Article Text
Abstract
Background Safety concerns have been raised regarding the risk of serious infections (SI) with the different available biologic disease-modifying anti-rheumatic drugs (bDMARDs). Little is known about the risk of SI in patients with rheumatoid arthritis (RA) treated with non-tumor-necrosis-factor-inhibitors (non-TNFi) bDMARDs.
Objectives In RA patients treated in routine care with the three non-TNFi, abatacept, rituximab and tocilizumab 1) to compare crude as well as adjusted incidence rates (IR) of SI after the first year of treatment, and 2) to estimate the relative risk (RR) of SI across these drugs after 1 year of treatment.
Methods Collaborative observational cohort study conducted in Denmark (DK) and Sweden (SE) in parallel.
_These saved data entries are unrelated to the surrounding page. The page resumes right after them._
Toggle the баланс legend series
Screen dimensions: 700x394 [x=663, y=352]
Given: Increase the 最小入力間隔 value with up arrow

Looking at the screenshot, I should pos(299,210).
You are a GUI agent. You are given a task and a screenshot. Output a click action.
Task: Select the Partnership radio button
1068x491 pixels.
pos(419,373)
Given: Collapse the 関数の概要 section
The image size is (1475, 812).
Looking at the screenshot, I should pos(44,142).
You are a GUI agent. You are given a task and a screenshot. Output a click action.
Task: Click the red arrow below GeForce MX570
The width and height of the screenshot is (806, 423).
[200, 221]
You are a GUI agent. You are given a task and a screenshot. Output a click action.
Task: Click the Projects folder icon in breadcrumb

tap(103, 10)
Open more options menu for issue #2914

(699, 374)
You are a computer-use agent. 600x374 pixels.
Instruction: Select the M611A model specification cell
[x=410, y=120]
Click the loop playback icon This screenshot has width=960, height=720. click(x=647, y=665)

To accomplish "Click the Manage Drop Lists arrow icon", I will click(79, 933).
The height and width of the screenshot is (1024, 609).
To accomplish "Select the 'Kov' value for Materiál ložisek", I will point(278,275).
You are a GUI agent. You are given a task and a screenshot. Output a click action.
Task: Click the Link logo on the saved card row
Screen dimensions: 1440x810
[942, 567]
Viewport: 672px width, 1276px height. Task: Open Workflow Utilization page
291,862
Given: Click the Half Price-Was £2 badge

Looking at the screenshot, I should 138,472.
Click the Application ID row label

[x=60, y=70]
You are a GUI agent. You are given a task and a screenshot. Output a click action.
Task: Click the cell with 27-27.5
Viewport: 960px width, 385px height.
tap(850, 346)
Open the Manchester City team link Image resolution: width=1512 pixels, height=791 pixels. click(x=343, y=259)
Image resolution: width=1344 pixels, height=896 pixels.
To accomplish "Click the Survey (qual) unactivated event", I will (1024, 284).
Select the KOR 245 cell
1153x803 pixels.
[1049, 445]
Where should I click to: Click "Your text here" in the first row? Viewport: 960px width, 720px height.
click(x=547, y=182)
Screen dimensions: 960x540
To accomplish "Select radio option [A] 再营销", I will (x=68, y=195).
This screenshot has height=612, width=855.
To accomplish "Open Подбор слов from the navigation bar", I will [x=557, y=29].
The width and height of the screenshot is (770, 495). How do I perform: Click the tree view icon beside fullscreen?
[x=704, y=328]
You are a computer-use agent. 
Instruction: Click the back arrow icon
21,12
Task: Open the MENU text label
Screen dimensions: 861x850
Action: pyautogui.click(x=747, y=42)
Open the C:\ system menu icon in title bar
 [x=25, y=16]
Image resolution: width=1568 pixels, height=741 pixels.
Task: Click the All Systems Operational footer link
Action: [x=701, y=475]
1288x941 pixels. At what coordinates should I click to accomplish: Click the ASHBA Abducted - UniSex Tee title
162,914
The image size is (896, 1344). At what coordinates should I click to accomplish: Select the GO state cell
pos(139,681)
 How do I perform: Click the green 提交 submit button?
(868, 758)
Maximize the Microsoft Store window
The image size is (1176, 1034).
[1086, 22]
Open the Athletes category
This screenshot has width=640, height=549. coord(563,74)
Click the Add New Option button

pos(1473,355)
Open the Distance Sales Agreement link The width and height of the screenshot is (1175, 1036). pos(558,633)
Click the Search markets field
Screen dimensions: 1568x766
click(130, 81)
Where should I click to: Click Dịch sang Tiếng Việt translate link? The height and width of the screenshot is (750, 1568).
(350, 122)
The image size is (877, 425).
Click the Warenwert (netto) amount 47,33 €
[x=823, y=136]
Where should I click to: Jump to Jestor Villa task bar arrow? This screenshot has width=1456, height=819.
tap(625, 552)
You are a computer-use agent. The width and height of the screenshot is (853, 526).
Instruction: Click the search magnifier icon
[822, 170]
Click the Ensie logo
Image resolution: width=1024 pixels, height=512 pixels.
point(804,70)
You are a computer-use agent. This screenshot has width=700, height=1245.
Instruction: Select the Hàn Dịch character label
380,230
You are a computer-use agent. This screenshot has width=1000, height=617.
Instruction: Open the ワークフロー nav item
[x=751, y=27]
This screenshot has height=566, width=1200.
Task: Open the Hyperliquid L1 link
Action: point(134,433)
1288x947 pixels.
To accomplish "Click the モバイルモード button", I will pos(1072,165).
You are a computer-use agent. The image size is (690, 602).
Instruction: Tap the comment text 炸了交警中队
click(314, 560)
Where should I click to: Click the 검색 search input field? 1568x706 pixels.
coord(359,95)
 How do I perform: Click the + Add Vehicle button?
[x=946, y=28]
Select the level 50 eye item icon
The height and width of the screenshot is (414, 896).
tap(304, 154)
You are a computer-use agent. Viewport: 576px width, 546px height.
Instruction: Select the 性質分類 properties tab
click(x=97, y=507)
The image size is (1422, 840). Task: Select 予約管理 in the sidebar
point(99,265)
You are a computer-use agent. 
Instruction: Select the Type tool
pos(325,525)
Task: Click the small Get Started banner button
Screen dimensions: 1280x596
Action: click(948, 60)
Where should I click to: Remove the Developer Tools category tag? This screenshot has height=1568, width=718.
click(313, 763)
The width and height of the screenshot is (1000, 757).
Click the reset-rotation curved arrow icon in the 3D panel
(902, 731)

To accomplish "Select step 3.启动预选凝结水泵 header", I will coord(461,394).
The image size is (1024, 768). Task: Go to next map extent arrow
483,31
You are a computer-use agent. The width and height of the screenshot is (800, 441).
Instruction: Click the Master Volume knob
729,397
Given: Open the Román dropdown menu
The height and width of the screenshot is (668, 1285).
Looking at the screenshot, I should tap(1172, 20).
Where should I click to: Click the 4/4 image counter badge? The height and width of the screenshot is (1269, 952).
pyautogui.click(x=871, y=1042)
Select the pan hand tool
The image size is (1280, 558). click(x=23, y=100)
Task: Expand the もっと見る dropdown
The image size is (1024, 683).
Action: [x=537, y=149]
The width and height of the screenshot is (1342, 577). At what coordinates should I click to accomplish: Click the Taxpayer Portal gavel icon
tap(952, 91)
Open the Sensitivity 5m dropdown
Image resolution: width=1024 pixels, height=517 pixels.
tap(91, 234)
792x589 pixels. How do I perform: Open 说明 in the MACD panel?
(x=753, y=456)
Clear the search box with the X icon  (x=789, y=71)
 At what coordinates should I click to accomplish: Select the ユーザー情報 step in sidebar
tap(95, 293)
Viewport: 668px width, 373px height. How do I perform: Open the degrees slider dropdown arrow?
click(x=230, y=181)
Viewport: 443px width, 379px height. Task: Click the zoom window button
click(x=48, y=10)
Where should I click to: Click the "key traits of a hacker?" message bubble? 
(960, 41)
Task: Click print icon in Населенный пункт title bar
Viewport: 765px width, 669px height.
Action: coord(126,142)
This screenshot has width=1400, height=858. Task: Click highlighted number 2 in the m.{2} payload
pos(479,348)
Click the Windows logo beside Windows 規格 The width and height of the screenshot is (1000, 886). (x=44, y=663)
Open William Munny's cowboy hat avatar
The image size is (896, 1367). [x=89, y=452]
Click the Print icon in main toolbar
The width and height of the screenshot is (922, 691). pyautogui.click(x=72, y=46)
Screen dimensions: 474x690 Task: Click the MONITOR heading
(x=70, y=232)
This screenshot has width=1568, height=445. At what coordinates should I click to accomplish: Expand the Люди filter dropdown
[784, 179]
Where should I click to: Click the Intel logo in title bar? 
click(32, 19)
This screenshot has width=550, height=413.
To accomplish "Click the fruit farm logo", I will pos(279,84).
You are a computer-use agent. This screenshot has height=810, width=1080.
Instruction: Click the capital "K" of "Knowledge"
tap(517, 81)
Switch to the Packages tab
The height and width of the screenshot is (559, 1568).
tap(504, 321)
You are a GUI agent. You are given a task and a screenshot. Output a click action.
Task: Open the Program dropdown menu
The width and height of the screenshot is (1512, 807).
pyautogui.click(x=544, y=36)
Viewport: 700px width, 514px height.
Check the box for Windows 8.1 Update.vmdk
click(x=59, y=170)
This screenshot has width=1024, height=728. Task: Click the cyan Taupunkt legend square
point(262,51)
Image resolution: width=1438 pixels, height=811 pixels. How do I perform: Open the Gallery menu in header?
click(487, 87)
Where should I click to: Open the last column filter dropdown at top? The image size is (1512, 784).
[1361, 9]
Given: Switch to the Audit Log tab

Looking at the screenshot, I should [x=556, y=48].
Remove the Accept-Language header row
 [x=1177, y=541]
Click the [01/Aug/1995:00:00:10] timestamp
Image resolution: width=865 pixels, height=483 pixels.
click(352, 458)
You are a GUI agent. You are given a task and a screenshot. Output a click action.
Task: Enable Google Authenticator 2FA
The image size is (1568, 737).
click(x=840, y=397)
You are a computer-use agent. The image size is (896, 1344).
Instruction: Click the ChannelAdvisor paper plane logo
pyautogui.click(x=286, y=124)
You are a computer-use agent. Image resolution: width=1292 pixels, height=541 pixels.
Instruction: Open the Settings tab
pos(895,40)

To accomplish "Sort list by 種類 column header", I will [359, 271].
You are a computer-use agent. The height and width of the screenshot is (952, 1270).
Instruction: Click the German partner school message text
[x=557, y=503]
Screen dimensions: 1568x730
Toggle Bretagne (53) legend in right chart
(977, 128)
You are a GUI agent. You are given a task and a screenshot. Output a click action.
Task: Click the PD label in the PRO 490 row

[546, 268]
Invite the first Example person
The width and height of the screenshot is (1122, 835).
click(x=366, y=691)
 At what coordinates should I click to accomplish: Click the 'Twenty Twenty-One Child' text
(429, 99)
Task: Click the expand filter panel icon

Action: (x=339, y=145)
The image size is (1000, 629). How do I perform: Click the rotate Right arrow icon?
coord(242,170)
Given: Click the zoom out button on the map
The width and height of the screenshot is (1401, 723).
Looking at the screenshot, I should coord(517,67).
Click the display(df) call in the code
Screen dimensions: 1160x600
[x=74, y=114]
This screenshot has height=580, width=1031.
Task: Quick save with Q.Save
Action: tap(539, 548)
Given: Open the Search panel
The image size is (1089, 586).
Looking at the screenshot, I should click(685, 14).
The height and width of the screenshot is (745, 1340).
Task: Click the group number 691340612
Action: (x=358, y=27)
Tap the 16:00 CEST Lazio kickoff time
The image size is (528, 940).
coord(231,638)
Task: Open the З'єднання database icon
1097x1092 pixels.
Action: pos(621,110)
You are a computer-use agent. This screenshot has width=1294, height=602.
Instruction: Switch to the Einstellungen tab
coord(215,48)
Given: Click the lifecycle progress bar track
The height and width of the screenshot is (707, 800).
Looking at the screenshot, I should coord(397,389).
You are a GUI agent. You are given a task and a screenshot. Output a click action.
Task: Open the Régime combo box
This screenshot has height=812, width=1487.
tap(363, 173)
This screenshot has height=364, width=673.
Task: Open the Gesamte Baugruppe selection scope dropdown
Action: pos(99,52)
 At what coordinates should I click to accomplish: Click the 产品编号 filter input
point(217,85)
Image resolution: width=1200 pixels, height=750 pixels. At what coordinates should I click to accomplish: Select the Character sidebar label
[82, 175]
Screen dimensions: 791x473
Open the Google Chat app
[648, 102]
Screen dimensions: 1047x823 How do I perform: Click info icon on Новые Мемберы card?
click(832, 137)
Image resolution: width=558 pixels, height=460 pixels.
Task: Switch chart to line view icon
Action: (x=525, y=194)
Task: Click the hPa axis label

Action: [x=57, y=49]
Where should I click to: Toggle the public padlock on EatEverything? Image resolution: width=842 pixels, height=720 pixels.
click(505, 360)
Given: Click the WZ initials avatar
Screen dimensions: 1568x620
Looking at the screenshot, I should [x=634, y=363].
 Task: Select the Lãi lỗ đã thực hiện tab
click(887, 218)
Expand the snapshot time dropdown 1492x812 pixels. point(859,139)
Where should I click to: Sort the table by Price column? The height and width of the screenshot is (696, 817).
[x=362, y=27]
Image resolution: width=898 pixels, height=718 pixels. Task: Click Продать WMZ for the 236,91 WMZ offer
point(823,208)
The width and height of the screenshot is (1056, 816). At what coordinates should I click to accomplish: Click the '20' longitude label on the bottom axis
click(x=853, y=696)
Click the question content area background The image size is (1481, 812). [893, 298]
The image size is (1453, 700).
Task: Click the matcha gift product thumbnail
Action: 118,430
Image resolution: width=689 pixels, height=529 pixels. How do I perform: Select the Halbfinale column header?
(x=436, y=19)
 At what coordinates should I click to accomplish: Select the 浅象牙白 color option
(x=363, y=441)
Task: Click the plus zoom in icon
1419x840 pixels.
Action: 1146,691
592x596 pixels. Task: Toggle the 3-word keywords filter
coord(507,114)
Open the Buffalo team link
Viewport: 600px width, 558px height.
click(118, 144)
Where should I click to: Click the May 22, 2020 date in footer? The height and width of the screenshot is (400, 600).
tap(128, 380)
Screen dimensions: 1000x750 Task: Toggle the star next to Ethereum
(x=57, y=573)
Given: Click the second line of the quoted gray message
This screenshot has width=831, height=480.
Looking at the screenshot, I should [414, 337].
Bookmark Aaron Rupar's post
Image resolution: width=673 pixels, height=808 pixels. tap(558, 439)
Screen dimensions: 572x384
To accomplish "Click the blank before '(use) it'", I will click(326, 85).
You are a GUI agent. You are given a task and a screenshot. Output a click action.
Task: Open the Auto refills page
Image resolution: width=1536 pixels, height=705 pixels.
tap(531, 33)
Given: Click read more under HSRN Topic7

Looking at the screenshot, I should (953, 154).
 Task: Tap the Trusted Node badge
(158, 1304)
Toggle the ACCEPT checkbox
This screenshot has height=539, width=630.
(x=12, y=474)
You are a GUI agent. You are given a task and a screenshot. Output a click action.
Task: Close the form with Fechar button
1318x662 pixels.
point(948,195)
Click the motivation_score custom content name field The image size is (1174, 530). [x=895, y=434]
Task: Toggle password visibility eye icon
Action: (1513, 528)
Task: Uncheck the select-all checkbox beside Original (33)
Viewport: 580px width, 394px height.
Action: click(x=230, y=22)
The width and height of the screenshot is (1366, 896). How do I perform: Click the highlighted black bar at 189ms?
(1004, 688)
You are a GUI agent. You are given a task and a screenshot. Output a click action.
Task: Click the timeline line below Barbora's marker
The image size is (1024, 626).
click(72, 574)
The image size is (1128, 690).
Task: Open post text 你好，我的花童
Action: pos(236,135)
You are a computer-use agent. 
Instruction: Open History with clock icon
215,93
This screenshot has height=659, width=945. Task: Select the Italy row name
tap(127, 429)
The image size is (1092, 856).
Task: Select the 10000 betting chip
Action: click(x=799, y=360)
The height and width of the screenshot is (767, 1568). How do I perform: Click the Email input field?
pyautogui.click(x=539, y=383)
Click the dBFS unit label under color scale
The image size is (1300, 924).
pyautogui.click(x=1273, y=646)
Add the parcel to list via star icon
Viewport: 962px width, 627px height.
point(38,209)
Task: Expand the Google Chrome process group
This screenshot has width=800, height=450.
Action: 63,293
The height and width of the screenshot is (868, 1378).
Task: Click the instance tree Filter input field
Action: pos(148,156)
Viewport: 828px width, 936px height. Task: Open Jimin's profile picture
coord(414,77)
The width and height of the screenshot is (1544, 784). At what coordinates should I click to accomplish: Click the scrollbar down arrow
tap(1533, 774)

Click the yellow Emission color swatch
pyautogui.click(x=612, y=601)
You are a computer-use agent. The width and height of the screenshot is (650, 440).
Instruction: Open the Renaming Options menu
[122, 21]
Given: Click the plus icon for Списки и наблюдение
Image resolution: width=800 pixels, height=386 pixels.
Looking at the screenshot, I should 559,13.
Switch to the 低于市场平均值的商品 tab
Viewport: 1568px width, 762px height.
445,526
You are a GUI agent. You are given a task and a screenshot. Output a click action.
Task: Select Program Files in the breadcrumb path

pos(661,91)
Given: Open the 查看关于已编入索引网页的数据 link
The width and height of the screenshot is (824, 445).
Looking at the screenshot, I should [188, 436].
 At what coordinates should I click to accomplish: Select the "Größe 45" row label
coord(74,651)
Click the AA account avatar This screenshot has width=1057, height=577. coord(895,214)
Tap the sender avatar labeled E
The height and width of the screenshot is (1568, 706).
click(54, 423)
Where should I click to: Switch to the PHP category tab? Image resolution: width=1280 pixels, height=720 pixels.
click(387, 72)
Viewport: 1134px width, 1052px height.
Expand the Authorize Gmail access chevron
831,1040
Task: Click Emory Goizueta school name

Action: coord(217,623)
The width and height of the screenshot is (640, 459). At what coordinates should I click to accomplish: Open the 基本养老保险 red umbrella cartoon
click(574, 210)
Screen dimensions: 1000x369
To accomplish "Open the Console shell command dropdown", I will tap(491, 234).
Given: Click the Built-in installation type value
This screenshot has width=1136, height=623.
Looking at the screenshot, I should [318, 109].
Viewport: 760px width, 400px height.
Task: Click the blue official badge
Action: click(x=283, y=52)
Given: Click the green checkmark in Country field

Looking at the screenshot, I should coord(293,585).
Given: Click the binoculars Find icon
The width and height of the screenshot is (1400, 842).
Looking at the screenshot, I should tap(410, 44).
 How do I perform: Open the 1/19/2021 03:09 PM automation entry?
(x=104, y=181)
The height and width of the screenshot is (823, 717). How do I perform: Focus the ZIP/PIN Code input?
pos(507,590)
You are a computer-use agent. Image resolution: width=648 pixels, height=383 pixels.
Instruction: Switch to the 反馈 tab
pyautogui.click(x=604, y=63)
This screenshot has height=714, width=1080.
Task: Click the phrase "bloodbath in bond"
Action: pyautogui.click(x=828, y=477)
RA patients in DANBIO (DK) and ARTIS/SRQ (SE) who started a non-TNFi treatment Jan 2010-Dec 2015 were included and their clinical characteristics at baseline were identified. Baseline comorbidities, reimbursed antibiotic prescriptions and incident SI (hospitalisation listing infection as major cause of admission) were identified through linkage to National Patient Registries and Prescription Drug Registries. IR of SI per 100 patient years (adjusted for age and sex) and rate ratios (as estimates of RR, adjusted for additional covariates) during 1 year treatment were assessed via Poisson regression.
Results 8987 treatment episodes were identified (abatacept 2,725/rituximab 3,363/tocilizumab 2,899). Differences in baseline characteristics between the three drugs were observed (table 1). During the first year of treatment, 456 SI were identified. Across all three non-TNFi there was a non-significant tendency towards higher IRs in DK than in SE. Age/sex-adjusted IRs for SI were similar across treatments in each country (abatacept/rituximab/tocilizumab for SE 6.0/6.4/4.7 and for DK 7.1/8.1/6.1, respectively). The 1 year adjusted between-drug comparisons (=RR) were formally non-significant (table 1).
Conclusions The risk of SI across treatment with non-TNFis ranged between 4.7 and 8.1/100 patient years after 1 year, but no significant differences were observed between specific drugs. The numerical between-drug differences may partly be explained by differences in baseline characteristics.
Acknowledgements Partly funded by Foreum and Nordforsk. The Swedish part of the study forms part of the ARTIS safety monitoring programme. For this, ARTIS has or has had agreement with Abbvie, BMS, MSD, Pfizer, Roche, Astra-Zeneca, Eli Lilly, Samsung Bioepis, and UCB. The Danish part of the study forms part of a post-marketing safety surveillance agreement with BMS.
Disclosure of Interest K. Grøn: None declared, E. Arkema: None declared, B. Glintborg Grant/research support from: Biogen, Abbvie, F. Mehnert: None declared, M. Østergaard Grant/research support from: Mikkel Østergaard has received research support and/or consultancy/speaker fees from: Abbvie, BMS, Boehringer-Ingelheim, Celgene, Eli-Lilly, Hospira, Merck, Novartis, Orion, Pfizer, Regeneron, Roche, UCB., L. Dreyer Grant/research support from: L. Dreyer Speakers bureau: UCB, MSD and Janssen Pharmaceuticals, M. Nørgaard: None declared, N. Krogh: None declared, J. Askling Grant/research support from: Johan Askling has or has had research agreements with Abbvie, BMS, MSD, Pfizer, Roche, Astra-Zeneca, Eli Lilly, Samsung Bioepis, and UCB, mainly in the context of safety monitoring of biologics via ARTIS. Karolinska Institutet has received remuneration for JA participating in advisory boards arranged by Pfizer and Eli Lilly. Funding Nordforsk, Foreum, M. Heltand Grant/research support from: Merete L. Hetland has received research funding/consultancy/speakers fee from Abbvie, Biogen, BMS, CellTrion, MSD, Novartis, Orion, Pfizer, Samsung, UCB.